Picture this. You’re on a beach with a cocktail in your hand, there’s a good book on the table next to you plus a few magazines you’ve been idly flicking through. All you can hear is the sound of the ocean, and the occasional pleasant chatter from fellow grown-ups as they revel in the freedom of being utterly relaxed. 

This is what we hope for from a holiday. Total and utter escapism. Relaxation. No screen, or phones, to remind you what time it is, because it doesn’t matter. 

Even if we want a city break, we still expect there to be relaxation. We want to slowly explore the city streets as crowds rush by us, safe in the knowledge that we have nowhere to be and no one to answer to. 
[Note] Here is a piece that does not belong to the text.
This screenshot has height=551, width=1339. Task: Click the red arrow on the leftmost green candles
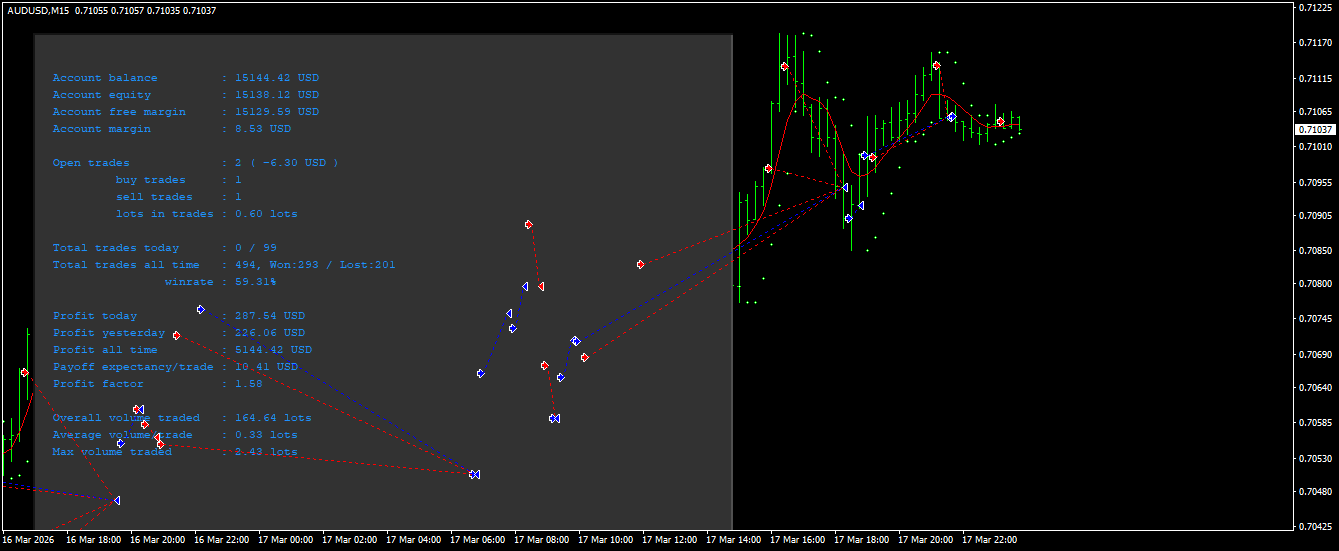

So what happens to our idyllic holidays post-parenthood? 

The cocktail is a no-go because parenting on a hangover sucks more than anything else in the world. 

You can take books with you in the naive hope you will get to read them. In reality you will spend your entire time worrying your kids are about to drown and unable to take your eyes away from them as they hurl themselves head first into danger. 

The sounds you hear are indistinguishable from one another. It’s just a roar of screaming, crying and little feet and hands hitting the water in a bid to make the biggest splash. 

Yes we’re spending quality time, yes we’re making memories, but it’s not our idea of a perfect holiday, let’s face it. 

When you go away with babies and toddlers, the fact is that everything is geared up around them. Where you go, what you eat and the times you have to do it. 

Relaxing is basically impossible, because while you might have been able to get a week off of work, you can’t take a week off of being a parent. 

Taking your toddler away for a week is like how I imagine the crew of super yachts feel. 

Sure, they’re moored up in an exotic location where the weather is fine, the beaches are stunning and the food is out of this world. BUT, you can’t actually enjoy any of this stuff to its fullest, because there’s a power-crazed billionaire who wants an ice cream. 

Plus there’s all the worry, because holidays are so dangerous. The risk of sunburn, drowning, getting lost in a strange place, it’s no wonder we come back from holiday feeling like we need another holiday. 

As my girls get older, I know that holidays will evolve. Soon it will be Disney World and water parks, which to be honest actually do sound pretty fun. You’re never too old to don a pair of Mickey Mouse ears and gasp at the sight of Cinderella’s castle. 

But for me, I’ll be looking forward to the day I can get back to that quiet beach. And that cocktail. Mine’s a Pina colada.